Vent some steam with catharsis cookbooks

Anyone who has ever pounded a chicken breast with a mallet or who has kneaded a loaf of dough knows that cooking can be a conduit for releasing negative emotions. Some cookbooks capitalize on this catharsis including 2020’s Rage Baking: The Transformative Power of Flour, Butter, Sugar, and Women’s Voices (which had a touch of controversy), but that’s not the only one. More recently we have Steamed: A Catharsis Cookbook for Getting Dinner and Your Feelings On the Table by Rachel Levin and Tara Duggan. There are other books in this highly niche genre, as NPR’s Neda Ulaby explains in her look at the ‘catharsis cookbook’ trend. Certainly over the last year we have thrown ourselves into baking and cooking as ways to maintain our sanity and nourish our minds as well as our bodies.

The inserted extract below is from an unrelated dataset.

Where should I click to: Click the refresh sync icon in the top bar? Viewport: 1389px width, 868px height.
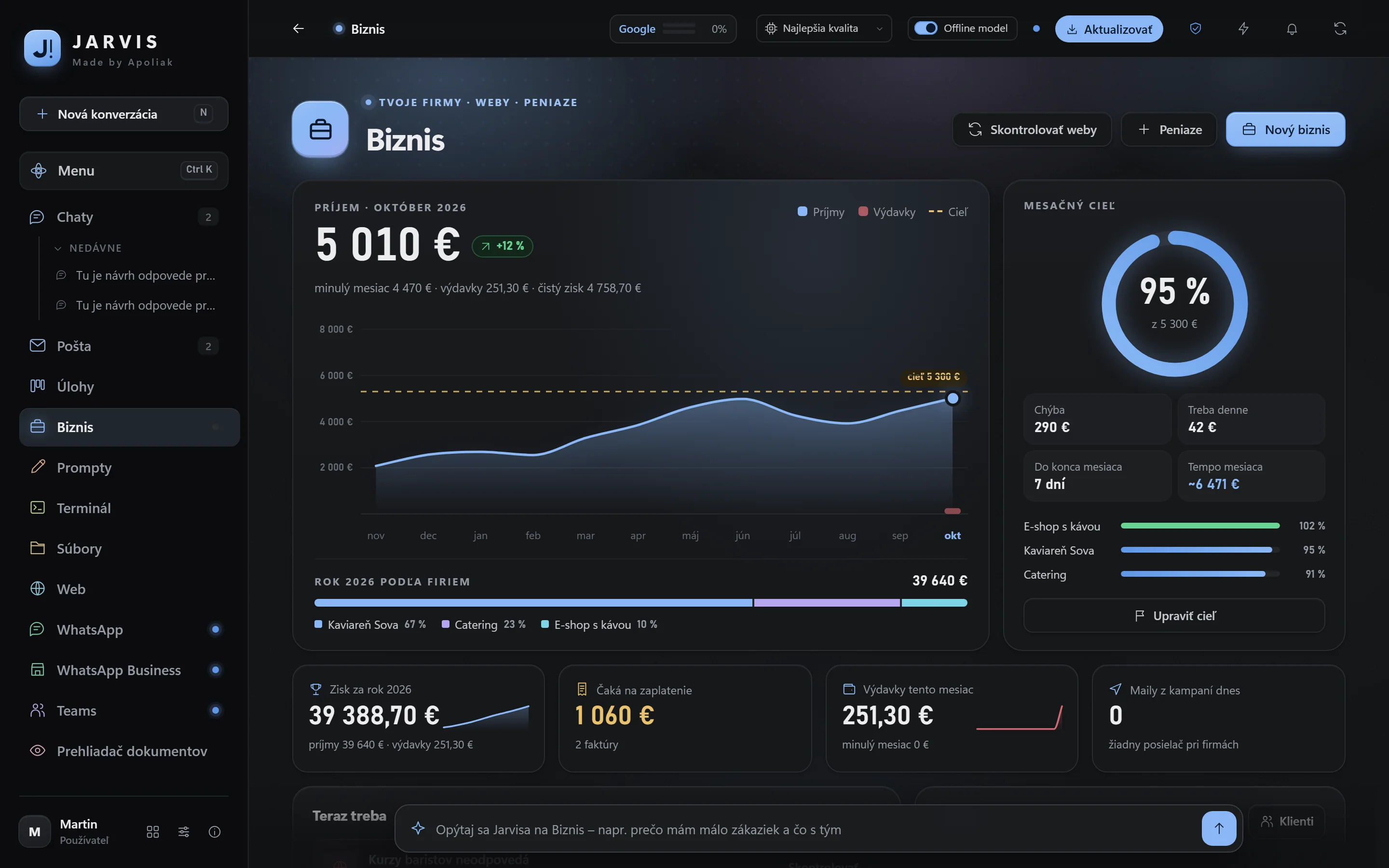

Reading the article got me wondering about what other cookbooks have dealt with emotions, either positive or negative. A quick browse through the EYB Library led me to Relaxed Cooking with Curtis Stone: Recipes to Put You in My Favorite Mood by Curtis Stone, Food for Mood: Dietary and Lifestyle Interventions for Anxiety, Depression, and Other Mood Disorders by Matt Stone, and Good Mood Food: Simple Healthy Homecooking by Donal Skehan. There are several more books with ‘mood’ in the title as well.

On an upbeat note, there are nearly 500 books in the EYB Library with the word “happy” or “happiness” in the title. Who can argue with Maida Heatter that Happiness Is Baking? Marian Keyes’ book Saved by Cake: Over 80 Ways to Bake Yourself Happy is another in a long line of books that opine that baking sweet treats is a path to a sweeter outlook on life. While baking books seems to be more prominent in the ‘happy’ genre, plenty of general cookbooks land there as well, such as Giada De Laurentiis’ Happy Cooking: Make Every Meal Count…Without Stressing Out and Melissa Hemsley’s Eat Happy: 30-Minute Feelgood Food.

My happy place is in the kitchen, whether baking up a batch of sweet treats or creating a delicious meal for family and friends. I do not need a cookbook that focuses on catharsis in order to achieve it, although some of the books in the genre are entertaining. For me, every cookbook in my collection offers a chance to release negative energy and bring forth good vibes. I have told friends that cooking and baking is akin to therapy for me, and that is one reason I enjoy my cookbook collection so much. Just like Michel Richard, I am Happy in the Kitchen (and yes, I do have that cookbook).